Leave out every line before the one containing "Click the 工作台 monitor icon", and set down that line and the rest through the end of the listing exactly.
= = =
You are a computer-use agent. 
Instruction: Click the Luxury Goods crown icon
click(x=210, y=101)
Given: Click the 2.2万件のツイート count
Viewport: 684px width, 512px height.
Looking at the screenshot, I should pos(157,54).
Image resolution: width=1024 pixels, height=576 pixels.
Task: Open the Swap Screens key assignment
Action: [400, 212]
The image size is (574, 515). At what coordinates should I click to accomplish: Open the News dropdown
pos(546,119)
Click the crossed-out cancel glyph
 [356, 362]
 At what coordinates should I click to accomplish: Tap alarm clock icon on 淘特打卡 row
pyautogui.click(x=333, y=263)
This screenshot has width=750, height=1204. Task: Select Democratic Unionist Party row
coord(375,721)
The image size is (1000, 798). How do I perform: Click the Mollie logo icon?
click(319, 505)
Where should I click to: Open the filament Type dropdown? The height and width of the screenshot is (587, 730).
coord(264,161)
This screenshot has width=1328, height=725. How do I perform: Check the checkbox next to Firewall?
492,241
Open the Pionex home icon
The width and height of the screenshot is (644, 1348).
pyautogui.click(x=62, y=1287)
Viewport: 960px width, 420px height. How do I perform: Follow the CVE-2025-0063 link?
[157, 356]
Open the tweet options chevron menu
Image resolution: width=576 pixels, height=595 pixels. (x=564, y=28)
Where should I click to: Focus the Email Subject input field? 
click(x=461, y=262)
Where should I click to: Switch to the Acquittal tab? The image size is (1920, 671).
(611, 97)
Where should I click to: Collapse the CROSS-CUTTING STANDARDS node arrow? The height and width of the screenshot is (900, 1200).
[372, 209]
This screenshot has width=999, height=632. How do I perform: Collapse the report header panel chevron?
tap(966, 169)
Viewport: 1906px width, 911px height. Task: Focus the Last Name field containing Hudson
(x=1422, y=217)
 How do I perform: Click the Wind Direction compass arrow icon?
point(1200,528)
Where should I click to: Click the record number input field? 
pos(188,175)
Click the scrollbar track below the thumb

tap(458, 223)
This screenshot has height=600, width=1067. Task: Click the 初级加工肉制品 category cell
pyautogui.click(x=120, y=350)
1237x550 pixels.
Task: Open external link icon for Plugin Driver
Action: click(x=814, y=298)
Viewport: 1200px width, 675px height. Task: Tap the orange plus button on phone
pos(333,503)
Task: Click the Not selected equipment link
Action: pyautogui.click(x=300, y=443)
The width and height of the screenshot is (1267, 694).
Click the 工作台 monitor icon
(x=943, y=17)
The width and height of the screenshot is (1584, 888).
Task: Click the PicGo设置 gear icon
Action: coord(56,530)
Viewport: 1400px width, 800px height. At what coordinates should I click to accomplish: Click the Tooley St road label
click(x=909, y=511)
= = =
ANSWER TO THIS EXERCISE>
Click the 工作台 monitor icon
(x=943, y=17)
The width and height of the screenshot is (1584, 888).
Task: Click the PicGo设置 gear icon
Action: coord(56,530)
Viewport: 1400px width, 800px height. At what coordinates should I click to accomplish: Click the Tooley St road label
click(x=909, y=511)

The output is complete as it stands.